Zach Epstein of BGR (Boy Genius Report) broke the story and received confirmation from Facebook about the wave of account shut-downs, in which the affected users took the usual route of Twitter complaints to voice their displeasure. A common pattern soon emerged: this bug, which some thought was a hack at first, seemed to hit only women.
Facebook's response to BGR:
Earlier today, we discovered a bug in a system designed to detect and disable likely fake accounts. The bug, which was live for a short period of time, caused a very small percentage of Facebook accounts to be mistakenly disabled. Upon discovering the bug, we immediately worked to resolve it. It’s now been fixed, and we’re in the process of reactivating and notifying the people who were affected.
While there are no concrete numbers on the "very small percentage," BGR speculates that could easily number in the thousands given the 500 million users of the site.
But Facebook's solution may be making an already bad situation worse: requiring scans of official identification to reactivate the accounts.
A BGR commenter posted the instructions Facebook gave her, and her reaction to it, which does not bode well for furthering trust with the social media network:
I was also disabled this morning. This is what it says I must do :
"Please upload a government-issued ID to this report and make sure that your full name, date of birth, and photo are clear. You should also black out any personal information that is not needed to verify your identity (e.g., social security number).
If you do not have access to a scanner, a digital image of your photo ID will be accepted as well. Rest assured that we will permanently delete your ID from our servers once we have used it to verify the authenticity of your account."
Her's isn't the only response like this, so Facebook may be wise to heed this outrage and play nice.
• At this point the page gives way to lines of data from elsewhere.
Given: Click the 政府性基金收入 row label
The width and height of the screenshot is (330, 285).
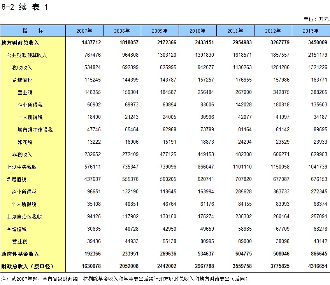Looking at the screenshot, I should tap(20, 254).
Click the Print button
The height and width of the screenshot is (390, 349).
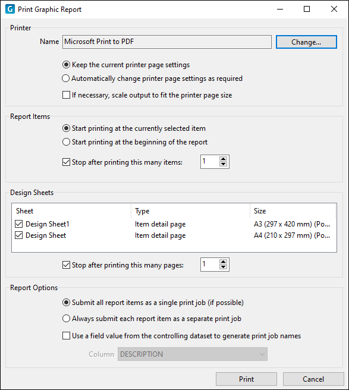click(x=246, y=379)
It's not their fault their accounts were flagged, and now they feel they're being penalized on top of the inconvenience of being labeled "inauthentic."
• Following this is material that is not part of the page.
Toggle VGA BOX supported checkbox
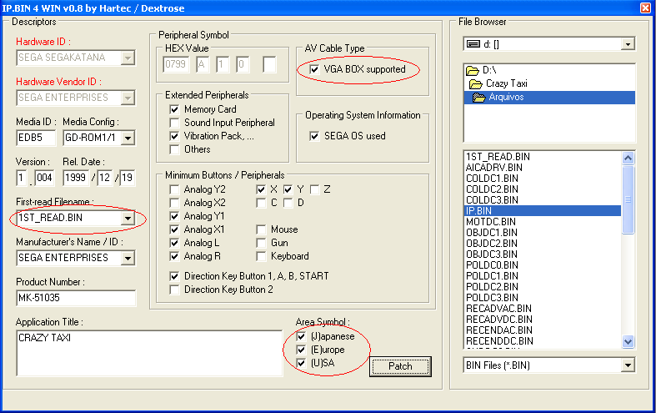 pyautogui.click(x=314, y=69)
A Facebook group "Against Verifying Accounts With Mobile/ Credit Card/ Government Issued ID" already existed before the bug (thanks to ReadWriteWeb for the tip), but this latest incident has solidified its resolve, as is apparent from this latest wall post:
Don't have to prove you exist to join originally. Don't have to prove you exist if the bug didn't attack you. Seems ridiculous that you have to prove you exist in order to get a legit account undisabled...
Kansas City designer Brian Ford was the one who tipped BGR off after receiving an e-mail alerting him to his wife's disabled Facebook account. In his blog about it, he raises underlying issues that, sooner or later, Facebook needs to address definitively:
Why force people to freak the hell out on Twitter? Why not deploy a system which drops a dismissible banner notification across the top of every Facebook page until the problem is fixed? Facebook has a real problem with transparency and that seems like such an easy problem to solve.
Most, if not all of these accounts, will get reactivated. Question is, after all this, will they still want it?